Siyasiler ve görüşleri
Kıbrısın her iki yanında statükonun devamını savunan siyasilerin itirazları da bu noktada başlıyor.
Güney Kıbrıstaki komünist parti AKEL ve onun desteği ile Başkan olmuş Papadopulos; sosyal demokrat, Makarios yanlısı partisi DİKO , sosyal demokrat parti KİSSOS ve Yeşiller Partisi, Kıbrıs Cumhuriyetine dayalı bir çözümü savunuyorlar. Çözüm modelinin bu devlet yapılanması etrafında şekillenmesini istiyorlar. Ancak Annan Planını görüşmeye ve bu çerçevede soruna bir çözüm bulmaya hazır olduklarını, Plana karşı olmadıklarını belirtiyorlar.
Annan Planını açıkça destekleyen tek parti DİSİ, yani eski Başkan Kleridesin partisi. DİSİ, sağ liberal görüşe sahip ve daha çok iş çevreleri tarafından desteklenen güney Kıbrısın AKEL ile birlikte en büyük partisi.
Kuzeyde ise sağın doğal lideri olan Denktaş, Eroğlu başkanlığındaki Ulusal Birlik Partisi (UBP) ile Serdar Denktaş başkanlığındaki Demokrat Parti (DP), KKTCnin tanınmış, ayrı, egemen bir taraf olarak çözümde yer alması ile bir çözüme ulaşılabileceğini savunuyorlar.
Kıbrıslı Türk muhalefeti, Annan Planının esaslarını koruyarak bir an önce adım atılmasını, gerekli müzakerelerin ve iyileştirmelerin yapılmasını savunuyor.
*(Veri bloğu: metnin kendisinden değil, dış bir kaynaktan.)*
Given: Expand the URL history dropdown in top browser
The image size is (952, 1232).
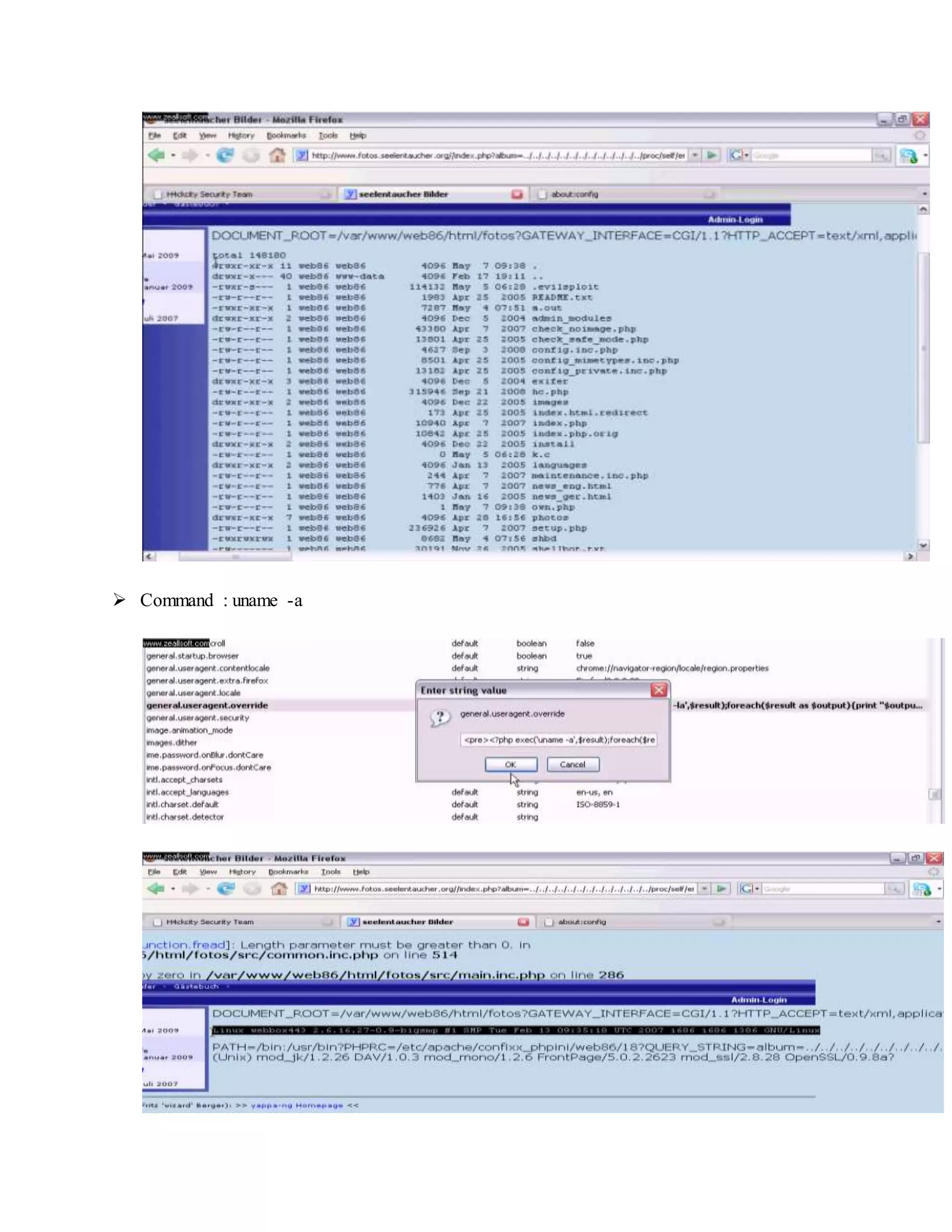Looking at the screenshot, I should pyautogui.click(x=695, y=154).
Bu partiler, Mehmet Ali Talat başkanlığında Cumhuriyetçi Türk Partisi (CTP) - Birleşik Güçler, Mustafa Akıncı başkanlığında Barış ve Demokrasi Hareketi Partisi (BDHP) ve yeni kurulan Ali Erel başkanlığındaki Çözüm ve Avrupa Birliği Partisi (ÇABP).
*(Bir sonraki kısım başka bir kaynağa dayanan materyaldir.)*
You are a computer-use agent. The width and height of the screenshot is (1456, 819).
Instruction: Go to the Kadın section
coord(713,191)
Kuzey Kıbrısta siyasi durum
Kuzey Kıbrıs Türk Ticaret Odasının 27 Ağustos 2003de Kuzey Kıbrıs genelinde 893 kişi ile gerçekleştirdiği KADEM kamuoyu araştırmasına göre, Kuzey Kıbrıstaki siyasi durum şöyle:
* Araştırmaya katılıp görüş verenlerin yüzde 66.6sı Kıbrıs sorununa Annan Planı temelinde bir özüm bulunmasından yana
* Araştırmaya katılanların yüzde 75.3ü Kıbrıs Türk bölgesinin 1 Mayıs 2004den önce ABye katılması gerektiğini belirtiyor.
* Kıbrısta çözümün gerçekleşmesi ve AB üyeliğinin sağlanması halinde bu durumun Türkiyeyi nasıl etkileyeceğini düşünüyorsunuz şeklindeki soruya, katılımcıların yüzde 82.4ü Türkiyenin AB ile giriş görüşmelerinin önünü açar ve üyelik sürecini süratlendirir şeklinde yanıt veriyor.
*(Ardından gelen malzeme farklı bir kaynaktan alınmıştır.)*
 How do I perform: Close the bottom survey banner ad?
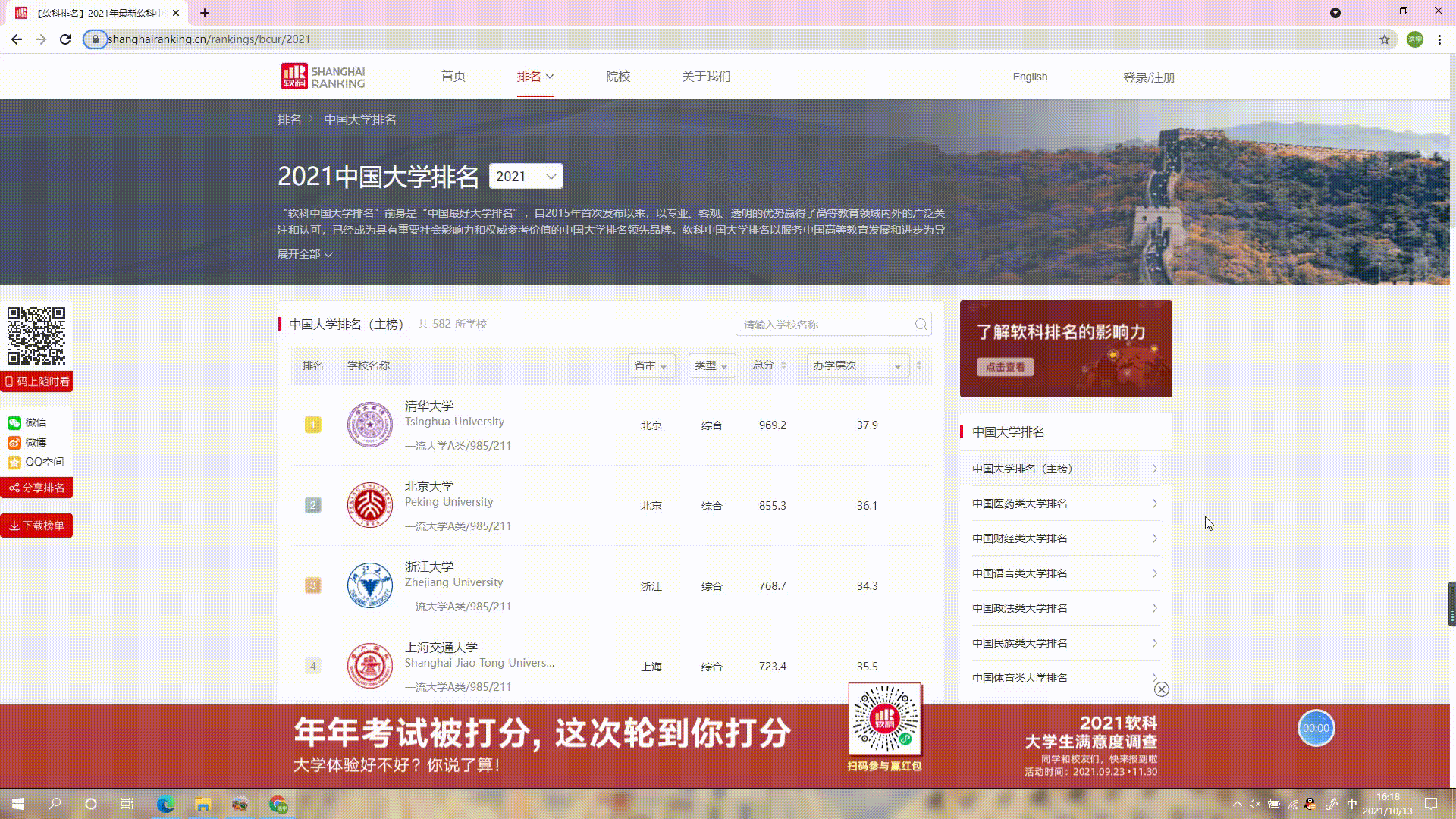[x=1161, y=689]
* Katılımcıların yüzde 77.8i Annan Planı temelinde bir çözüm konusunda Kıbrıslı Türklere referandum yapma hakkının verilmemesini yanlış bulurken, yüzde 64.5i Aralık seçimlerinin hayati önem taşıdığını ifade ediyor.
* Katılımcıların yüzde 71.1i Aralık ayında yapılacak seçimlerde ülkenin politik yaşamında değişiklik olacağını düşündüğünü belirtti.
Siyasi partilerin oy oranları
Ve son olarak siyasi partilerin oy oranı şöyle:
1585 kişinin katıldığı araştırmanın ikinci kısmına göre, Mehmet Ali Talat başkanlığında CTP ve Birleşik Güçler yüzde 30; Mustafa Akıncı başkanlığında BDH yüzde 15.1 ve Ali Erel başkanlığındaki ÇABP yüzde 6.4 oranında oy alıyor.
Şu anda hükümette bulunan Derviş Eroğlu başkanlığındaki UBPnin oyu yüzde 23 ve Serdar Denktaş başkanlığındaki DPnin oyu ise yüzde 9.